So, it comes as no surprise that I've found rewrite rules to be an
interesting vehicle for defining the concatenative macro language
Coma:

  * Primitive semantics in Coma are provided by endomaps of target
    machine code programs. Each symbol (word separated by spaces) that
    occurs in a source file represents a pure function that transforms
    a list of machine instructions. Primitive functions are declared
    as pattern matching rules, yielding an eager rewrite system.

  * New Coma functions can be obtained by means of ordinary function
    composition:

       x == a b c

    which is syntactically represented by concatenation of function
    names, yielding a concatenative language.

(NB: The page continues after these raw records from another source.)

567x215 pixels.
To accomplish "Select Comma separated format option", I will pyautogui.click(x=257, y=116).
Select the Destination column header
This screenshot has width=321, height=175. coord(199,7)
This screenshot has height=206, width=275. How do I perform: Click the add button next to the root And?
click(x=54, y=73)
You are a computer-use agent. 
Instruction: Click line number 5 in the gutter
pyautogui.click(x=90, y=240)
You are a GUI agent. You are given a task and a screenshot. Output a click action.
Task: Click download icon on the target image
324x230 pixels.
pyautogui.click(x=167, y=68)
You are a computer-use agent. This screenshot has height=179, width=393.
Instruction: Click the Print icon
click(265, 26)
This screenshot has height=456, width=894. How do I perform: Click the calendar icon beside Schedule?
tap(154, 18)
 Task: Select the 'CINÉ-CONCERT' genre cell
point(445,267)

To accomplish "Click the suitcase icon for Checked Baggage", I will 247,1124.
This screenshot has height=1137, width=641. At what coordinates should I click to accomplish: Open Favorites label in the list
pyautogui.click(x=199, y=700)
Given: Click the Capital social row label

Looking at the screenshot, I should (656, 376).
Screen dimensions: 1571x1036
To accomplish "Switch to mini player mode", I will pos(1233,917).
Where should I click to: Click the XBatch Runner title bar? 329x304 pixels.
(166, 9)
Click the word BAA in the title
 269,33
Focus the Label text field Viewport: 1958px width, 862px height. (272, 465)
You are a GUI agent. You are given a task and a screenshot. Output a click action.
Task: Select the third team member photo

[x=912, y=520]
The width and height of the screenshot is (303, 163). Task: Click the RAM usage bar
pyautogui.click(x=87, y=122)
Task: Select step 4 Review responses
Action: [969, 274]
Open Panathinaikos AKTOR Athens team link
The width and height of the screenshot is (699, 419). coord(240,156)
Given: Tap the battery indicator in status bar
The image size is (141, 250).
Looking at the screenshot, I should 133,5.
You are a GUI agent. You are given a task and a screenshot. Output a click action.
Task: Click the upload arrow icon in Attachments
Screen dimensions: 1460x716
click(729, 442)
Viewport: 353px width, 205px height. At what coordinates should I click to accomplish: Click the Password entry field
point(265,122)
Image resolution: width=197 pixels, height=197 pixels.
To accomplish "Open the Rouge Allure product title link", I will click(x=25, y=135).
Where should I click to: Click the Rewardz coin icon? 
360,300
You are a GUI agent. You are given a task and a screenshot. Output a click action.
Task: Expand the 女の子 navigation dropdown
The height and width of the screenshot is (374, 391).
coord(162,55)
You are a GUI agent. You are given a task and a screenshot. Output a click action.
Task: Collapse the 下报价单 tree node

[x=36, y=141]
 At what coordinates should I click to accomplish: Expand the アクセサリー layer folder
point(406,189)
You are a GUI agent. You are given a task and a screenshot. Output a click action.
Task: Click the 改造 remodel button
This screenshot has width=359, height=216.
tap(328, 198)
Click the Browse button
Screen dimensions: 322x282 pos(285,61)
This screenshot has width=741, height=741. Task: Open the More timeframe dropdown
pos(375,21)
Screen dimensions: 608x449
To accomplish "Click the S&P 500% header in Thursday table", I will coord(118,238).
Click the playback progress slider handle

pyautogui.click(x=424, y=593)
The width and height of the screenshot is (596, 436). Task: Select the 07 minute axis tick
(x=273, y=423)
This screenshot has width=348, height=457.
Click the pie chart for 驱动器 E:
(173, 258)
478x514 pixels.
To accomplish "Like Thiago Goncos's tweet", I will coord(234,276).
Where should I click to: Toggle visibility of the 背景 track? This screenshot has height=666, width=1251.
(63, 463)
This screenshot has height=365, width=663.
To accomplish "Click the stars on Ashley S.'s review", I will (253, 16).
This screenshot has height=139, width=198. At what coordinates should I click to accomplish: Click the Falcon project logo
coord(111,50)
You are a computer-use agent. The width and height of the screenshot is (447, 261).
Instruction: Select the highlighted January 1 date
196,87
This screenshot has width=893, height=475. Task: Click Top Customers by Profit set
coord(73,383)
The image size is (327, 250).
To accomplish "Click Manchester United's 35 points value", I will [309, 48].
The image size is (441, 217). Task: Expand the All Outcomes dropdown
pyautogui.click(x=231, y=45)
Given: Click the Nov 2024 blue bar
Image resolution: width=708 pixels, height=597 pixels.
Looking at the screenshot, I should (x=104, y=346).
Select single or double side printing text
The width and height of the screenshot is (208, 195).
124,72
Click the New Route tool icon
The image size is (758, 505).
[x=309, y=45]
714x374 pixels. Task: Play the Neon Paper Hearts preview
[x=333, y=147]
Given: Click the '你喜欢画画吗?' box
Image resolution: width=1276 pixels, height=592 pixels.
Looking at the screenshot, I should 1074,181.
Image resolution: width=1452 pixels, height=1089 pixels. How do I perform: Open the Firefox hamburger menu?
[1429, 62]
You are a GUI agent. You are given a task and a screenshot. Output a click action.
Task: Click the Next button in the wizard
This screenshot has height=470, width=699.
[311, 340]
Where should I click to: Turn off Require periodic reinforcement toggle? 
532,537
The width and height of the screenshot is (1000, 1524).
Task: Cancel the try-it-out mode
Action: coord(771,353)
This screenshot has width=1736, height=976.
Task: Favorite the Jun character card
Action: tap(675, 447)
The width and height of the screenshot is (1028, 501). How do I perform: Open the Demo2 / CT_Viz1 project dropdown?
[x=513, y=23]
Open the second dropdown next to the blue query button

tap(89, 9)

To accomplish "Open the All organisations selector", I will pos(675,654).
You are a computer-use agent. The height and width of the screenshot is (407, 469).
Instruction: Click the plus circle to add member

  * The DERIVED semantics of symbols is obtained as the target program
    which results from the application of the function represented by
    the symbol to the empty program.

To make a concatenative language useful, some form of locality of
effect has to be introduced(1). Locality makes it possible to create
reusable components. A straightforward way of introducing locality is
to make the space of values on which the functions operate take the
form of a space of stacks of values.

For Coma, the choice is easy to make: 

  * Target programs are a concatenation of primitive machine
    instructions.

  * Rewriting functions operate on (possibly infinite) target programs
    by replacing a finite number of instructions M by a finite number
    of instructions N at the right end of a target program, leaving
    the leftmost instructions intact.

This makes the Macro language a purely functional concatenative stack
language: all its primitives operate on a stack of values, each value
representing a machine instruction.

That's nice and clean. The language makes it possible to implement a
peephole optimizing compiler which next to code generation (macro
expansion), also performs some form of partial evaluation (target code
rewriting).

To perform partial evaluation correctly, care needs to be taken to
align semantics that are a consequence of computations that are
performed during compilation, with computations that need to be
postponed to runtime. For example, the program [1 1 +] might be
rewritten to [2], but [+] has no rewrite rule, so in order to preserve
proper dervied semantics of '+' it needs to be rewritten as a program
that adds two numbers present on a run time stack, and replaces them
with the result(2).

Now, let's make it a bit more useful. In order to get interesting
properties for parameterized metaprogramming, we relax the semantics a
bit, allowing for the existence of code transformers without
associated derived semantics. They might lack derived semantics
because:

  * their domain does not contain the empty program.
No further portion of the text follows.